Task objective
If a line in the entries below includes "agent", show that line.

Recorded data
####

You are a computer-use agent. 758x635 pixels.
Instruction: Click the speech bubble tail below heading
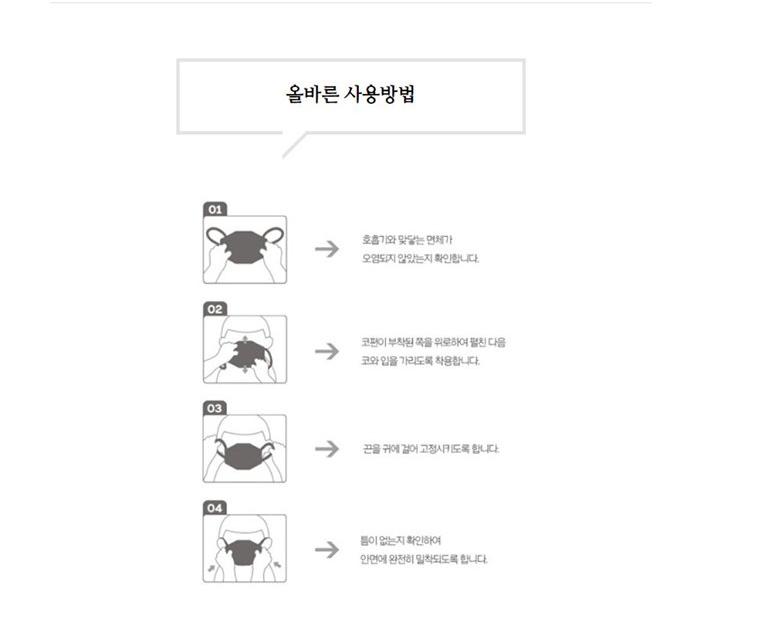tap(294, 145)

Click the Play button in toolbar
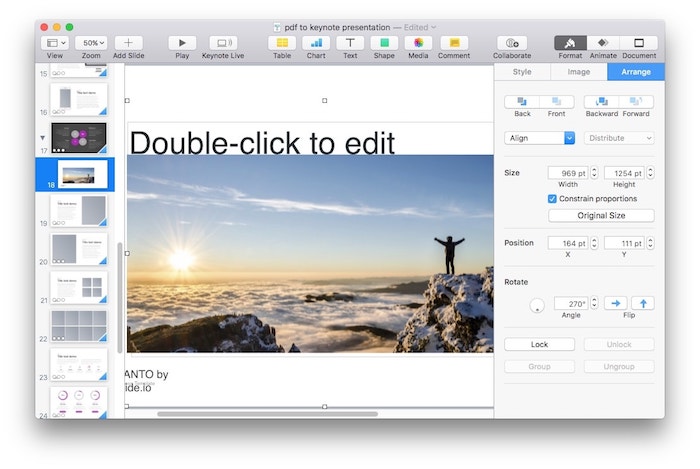click(x=182, y=43)
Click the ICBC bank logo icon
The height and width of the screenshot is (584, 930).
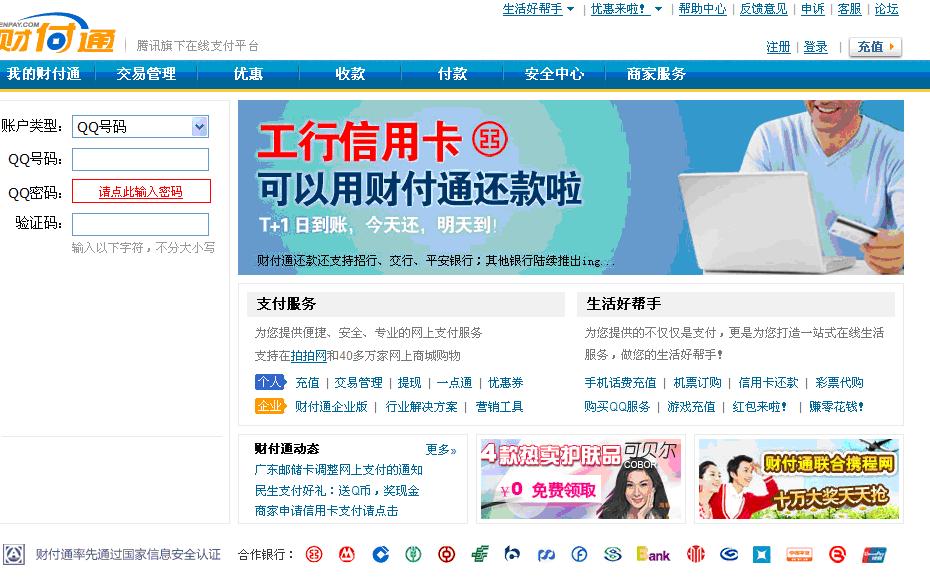(314, 554)
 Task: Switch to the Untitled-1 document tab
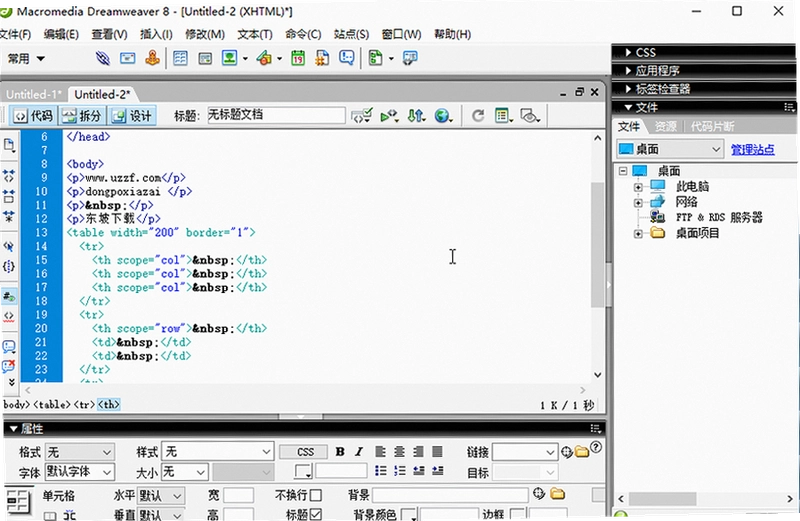(x=34, y=94)
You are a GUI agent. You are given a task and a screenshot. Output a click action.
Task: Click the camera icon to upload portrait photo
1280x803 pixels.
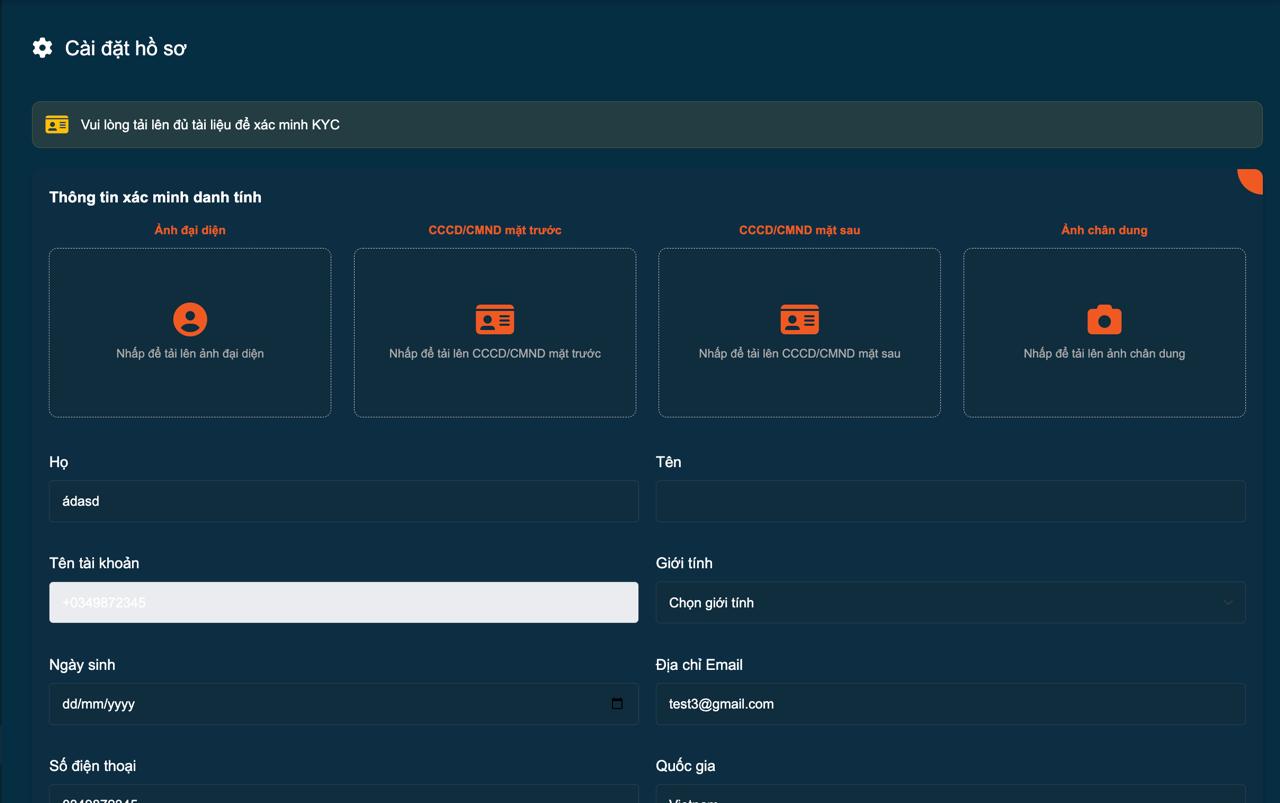(x=1104, y=319)
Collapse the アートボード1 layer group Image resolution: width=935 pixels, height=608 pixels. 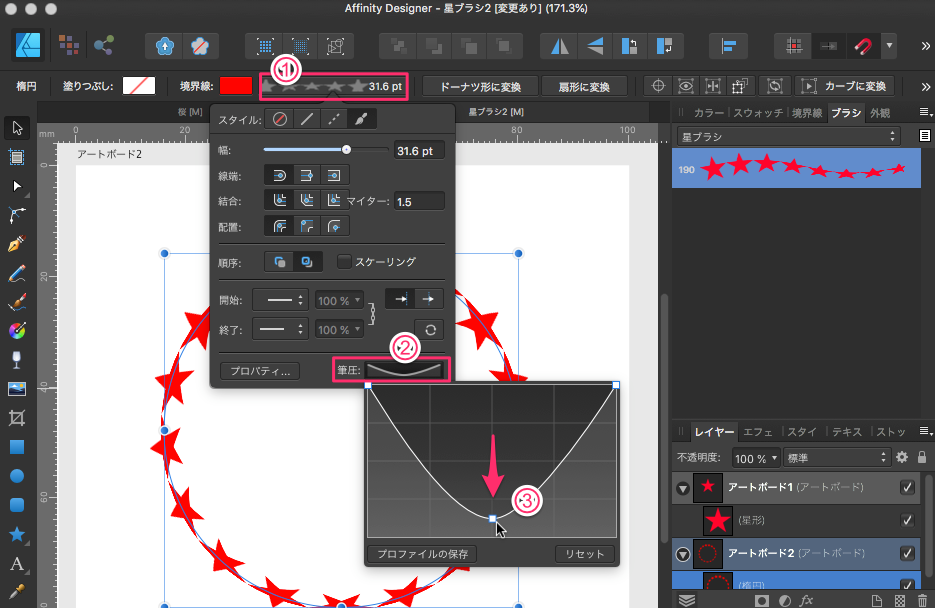684,488

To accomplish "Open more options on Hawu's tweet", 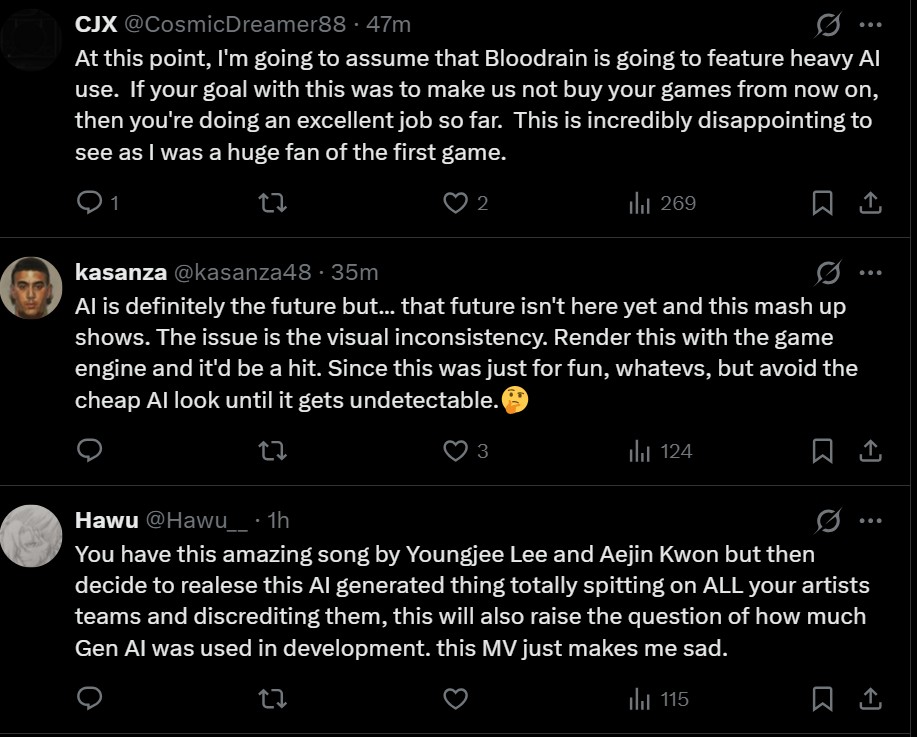I will tap(871, 521).
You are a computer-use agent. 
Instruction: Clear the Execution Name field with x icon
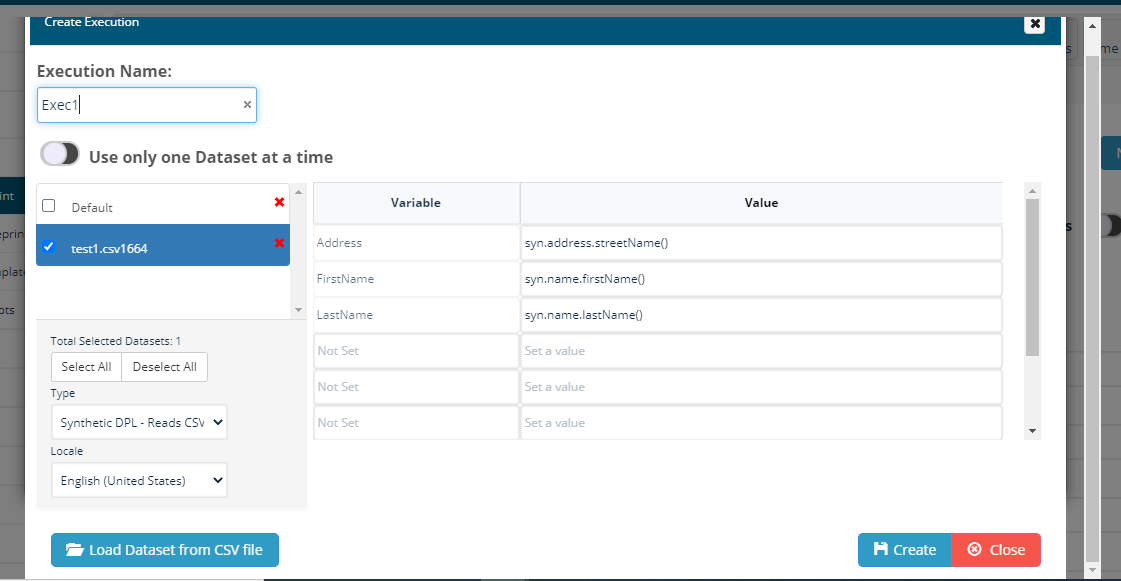[247, 105]
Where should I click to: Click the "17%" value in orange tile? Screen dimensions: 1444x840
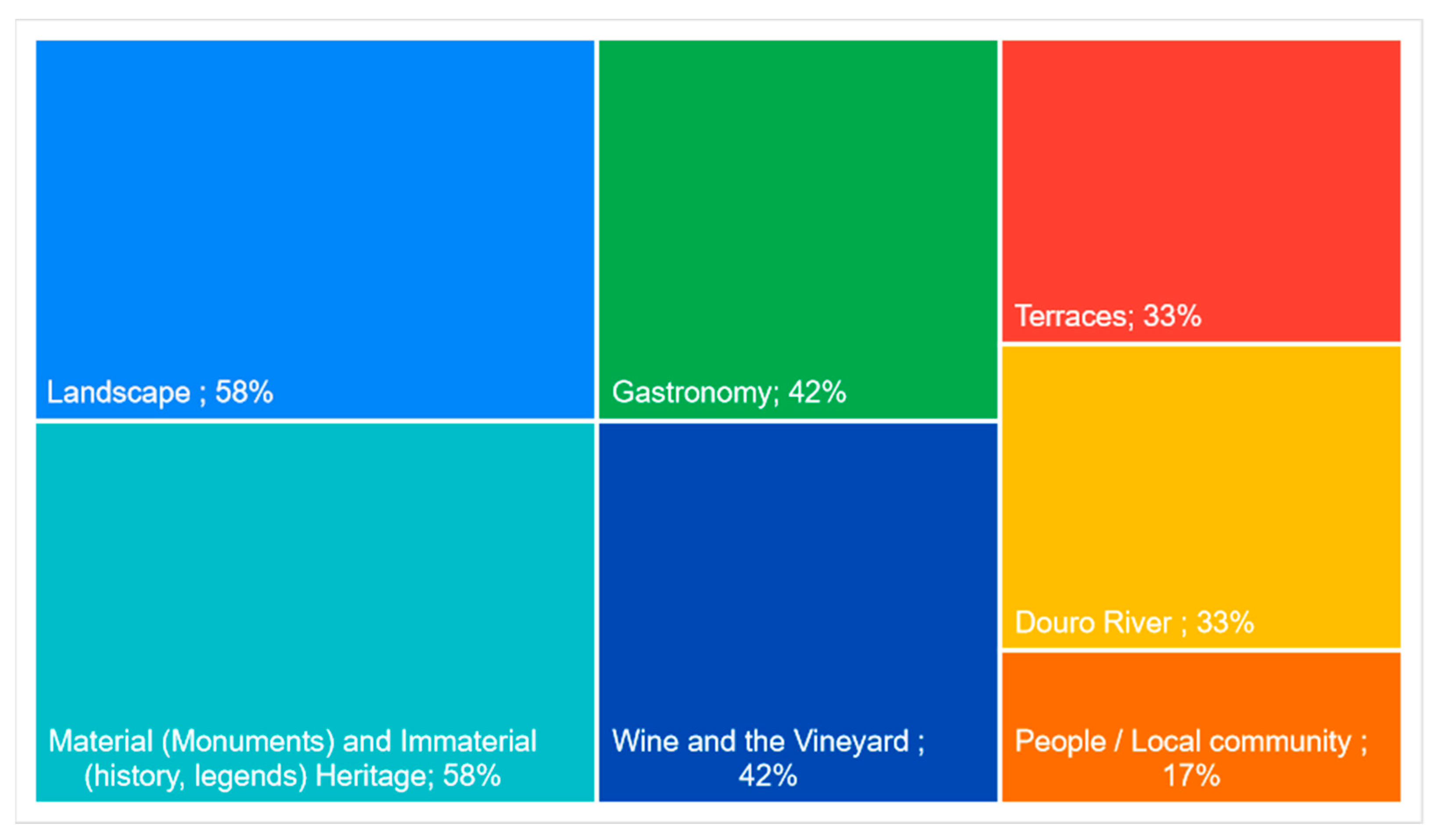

####

Completed task
You are a computer-use agent. 758x635 pixels.
You are a GUI agent. You are given a task and a screenshot. Output a click action.
You are a computer-use agent. 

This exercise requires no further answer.